▸ **WHAT THE EXERCISE ASKS**
A line belongs in the answer if it contains "green"; copy every such line from the entries below.

== Segment start ==

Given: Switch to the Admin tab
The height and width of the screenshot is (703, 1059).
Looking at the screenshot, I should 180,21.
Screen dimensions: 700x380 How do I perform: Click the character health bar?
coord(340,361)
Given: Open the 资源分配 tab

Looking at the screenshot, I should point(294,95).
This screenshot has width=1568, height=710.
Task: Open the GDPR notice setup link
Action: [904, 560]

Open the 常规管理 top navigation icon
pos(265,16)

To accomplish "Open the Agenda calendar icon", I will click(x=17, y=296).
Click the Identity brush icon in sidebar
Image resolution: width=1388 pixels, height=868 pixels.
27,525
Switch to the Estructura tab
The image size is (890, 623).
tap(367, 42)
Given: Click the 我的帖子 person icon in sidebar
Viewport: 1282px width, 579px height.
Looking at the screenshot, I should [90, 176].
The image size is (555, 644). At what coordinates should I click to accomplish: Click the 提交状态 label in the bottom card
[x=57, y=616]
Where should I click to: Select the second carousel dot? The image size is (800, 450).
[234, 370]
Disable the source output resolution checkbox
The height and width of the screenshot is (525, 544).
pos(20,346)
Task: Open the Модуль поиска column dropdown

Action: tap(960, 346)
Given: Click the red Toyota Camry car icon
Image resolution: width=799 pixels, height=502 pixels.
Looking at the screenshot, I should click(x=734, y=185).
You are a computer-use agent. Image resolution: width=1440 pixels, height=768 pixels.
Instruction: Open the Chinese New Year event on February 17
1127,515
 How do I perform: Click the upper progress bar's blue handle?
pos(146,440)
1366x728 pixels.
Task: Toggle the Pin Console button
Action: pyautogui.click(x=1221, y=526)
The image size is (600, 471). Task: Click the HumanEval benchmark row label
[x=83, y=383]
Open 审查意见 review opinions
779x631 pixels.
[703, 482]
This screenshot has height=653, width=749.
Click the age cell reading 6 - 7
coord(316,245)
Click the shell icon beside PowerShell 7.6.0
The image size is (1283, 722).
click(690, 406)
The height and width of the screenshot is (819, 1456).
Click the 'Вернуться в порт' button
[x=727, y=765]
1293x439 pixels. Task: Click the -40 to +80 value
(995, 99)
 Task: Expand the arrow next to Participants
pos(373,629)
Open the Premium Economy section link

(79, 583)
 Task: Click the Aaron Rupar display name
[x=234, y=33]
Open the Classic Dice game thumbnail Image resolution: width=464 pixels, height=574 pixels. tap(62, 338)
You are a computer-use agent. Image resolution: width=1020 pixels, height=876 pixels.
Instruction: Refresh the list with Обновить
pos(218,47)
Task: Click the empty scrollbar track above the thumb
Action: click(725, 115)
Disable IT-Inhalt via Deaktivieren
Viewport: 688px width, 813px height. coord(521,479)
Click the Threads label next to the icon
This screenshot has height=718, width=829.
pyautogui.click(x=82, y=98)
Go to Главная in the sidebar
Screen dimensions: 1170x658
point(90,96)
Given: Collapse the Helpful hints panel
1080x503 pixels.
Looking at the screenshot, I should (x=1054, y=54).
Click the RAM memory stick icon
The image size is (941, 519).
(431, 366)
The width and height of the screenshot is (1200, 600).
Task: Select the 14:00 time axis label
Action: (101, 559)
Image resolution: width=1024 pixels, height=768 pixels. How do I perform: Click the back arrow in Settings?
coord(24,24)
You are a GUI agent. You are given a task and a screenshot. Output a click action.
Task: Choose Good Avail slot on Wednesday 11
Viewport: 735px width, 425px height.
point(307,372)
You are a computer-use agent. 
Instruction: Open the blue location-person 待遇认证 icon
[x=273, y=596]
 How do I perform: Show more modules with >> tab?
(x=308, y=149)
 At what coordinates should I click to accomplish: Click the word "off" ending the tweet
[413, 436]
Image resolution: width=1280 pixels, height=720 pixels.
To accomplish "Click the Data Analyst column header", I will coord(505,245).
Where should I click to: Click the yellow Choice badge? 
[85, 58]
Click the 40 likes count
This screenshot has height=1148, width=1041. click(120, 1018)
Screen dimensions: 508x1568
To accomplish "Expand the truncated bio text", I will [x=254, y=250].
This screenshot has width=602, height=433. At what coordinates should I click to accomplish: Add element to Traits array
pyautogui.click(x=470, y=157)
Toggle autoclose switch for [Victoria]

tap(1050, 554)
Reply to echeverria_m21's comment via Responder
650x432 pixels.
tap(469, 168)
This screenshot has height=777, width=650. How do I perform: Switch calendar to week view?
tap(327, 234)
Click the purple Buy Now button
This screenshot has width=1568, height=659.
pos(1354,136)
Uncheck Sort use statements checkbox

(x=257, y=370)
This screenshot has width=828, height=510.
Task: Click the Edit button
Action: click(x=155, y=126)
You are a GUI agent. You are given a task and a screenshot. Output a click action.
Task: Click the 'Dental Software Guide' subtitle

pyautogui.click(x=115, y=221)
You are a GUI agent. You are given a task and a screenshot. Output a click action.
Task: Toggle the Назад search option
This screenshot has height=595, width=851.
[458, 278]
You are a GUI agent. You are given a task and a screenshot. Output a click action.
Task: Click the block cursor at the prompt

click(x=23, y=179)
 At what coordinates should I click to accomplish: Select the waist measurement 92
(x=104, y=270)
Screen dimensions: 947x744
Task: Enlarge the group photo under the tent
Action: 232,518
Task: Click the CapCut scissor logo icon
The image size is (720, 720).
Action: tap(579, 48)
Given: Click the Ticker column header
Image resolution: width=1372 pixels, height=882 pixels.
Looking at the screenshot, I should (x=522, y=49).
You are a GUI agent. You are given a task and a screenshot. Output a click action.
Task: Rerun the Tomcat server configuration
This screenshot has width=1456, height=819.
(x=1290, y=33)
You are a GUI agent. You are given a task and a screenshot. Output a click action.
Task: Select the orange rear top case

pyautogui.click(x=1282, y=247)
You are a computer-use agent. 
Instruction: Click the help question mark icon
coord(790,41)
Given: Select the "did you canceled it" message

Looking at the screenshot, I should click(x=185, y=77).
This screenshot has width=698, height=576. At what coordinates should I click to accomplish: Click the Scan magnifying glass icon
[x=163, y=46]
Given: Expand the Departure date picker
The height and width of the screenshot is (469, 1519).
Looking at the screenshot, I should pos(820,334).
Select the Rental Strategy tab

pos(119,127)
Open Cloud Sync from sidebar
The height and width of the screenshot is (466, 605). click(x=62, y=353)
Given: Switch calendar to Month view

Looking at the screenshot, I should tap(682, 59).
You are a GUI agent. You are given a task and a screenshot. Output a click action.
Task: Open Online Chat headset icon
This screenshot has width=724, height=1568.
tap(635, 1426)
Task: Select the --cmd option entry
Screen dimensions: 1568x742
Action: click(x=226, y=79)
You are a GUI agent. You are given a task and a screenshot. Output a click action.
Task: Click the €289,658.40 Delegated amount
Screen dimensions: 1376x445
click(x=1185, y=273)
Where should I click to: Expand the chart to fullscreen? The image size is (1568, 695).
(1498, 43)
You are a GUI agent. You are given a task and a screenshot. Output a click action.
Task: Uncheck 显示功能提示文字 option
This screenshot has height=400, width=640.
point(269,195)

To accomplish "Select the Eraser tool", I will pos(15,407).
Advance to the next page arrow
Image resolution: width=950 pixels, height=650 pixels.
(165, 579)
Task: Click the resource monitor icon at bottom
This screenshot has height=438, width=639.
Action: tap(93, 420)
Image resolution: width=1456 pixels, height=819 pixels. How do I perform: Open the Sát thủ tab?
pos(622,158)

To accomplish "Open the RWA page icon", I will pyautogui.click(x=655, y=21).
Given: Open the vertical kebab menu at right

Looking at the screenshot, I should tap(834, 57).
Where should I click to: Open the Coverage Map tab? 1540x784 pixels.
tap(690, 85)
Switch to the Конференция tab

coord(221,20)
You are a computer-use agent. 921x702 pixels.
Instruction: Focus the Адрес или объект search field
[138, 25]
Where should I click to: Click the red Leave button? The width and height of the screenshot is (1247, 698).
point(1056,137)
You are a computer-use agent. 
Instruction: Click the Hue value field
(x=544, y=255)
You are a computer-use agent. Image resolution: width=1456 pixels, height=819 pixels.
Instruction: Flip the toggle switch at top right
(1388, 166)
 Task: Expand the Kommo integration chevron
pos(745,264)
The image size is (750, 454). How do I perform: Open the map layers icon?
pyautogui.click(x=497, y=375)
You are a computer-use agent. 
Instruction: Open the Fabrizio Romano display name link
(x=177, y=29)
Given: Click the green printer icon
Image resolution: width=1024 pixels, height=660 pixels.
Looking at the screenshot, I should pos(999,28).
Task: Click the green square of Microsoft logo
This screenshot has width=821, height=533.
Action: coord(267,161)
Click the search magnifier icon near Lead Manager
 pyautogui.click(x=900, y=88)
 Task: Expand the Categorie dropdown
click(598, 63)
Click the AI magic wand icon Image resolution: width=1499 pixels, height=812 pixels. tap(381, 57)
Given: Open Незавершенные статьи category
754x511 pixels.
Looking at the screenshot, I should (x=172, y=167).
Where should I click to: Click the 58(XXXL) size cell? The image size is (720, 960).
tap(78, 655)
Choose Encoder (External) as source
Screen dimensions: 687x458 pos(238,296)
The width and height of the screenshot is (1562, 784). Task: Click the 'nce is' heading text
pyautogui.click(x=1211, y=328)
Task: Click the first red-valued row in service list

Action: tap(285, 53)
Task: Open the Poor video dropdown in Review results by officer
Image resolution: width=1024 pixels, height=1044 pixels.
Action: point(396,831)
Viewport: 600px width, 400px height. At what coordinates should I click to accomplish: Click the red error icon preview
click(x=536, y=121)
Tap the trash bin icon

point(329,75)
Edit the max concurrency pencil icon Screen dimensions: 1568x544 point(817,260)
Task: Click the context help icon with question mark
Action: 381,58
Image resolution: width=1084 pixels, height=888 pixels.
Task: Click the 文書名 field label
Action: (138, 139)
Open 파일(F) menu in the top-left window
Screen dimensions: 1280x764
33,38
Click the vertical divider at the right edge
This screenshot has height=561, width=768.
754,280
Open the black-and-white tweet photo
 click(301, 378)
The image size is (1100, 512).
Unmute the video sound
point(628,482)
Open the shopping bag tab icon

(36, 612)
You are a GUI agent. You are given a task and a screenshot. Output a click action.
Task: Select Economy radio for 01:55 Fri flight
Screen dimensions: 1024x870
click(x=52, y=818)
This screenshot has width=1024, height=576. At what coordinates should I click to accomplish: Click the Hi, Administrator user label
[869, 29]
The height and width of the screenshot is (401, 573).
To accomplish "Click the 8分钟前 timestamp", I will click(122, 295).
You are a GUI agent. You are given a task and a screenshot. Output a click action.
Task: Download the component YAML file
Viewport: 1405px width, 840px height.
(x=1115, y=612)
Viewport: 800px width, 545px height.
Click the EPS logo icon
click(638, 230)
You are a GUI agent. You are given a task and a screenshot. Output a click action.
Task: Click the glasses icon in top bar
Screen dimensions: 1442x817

== Segment end ==

▸ **SOLUTION TO THIS EXERCISE**
Given: Click the green printer icon
Task: Click the green square of Microsoft logo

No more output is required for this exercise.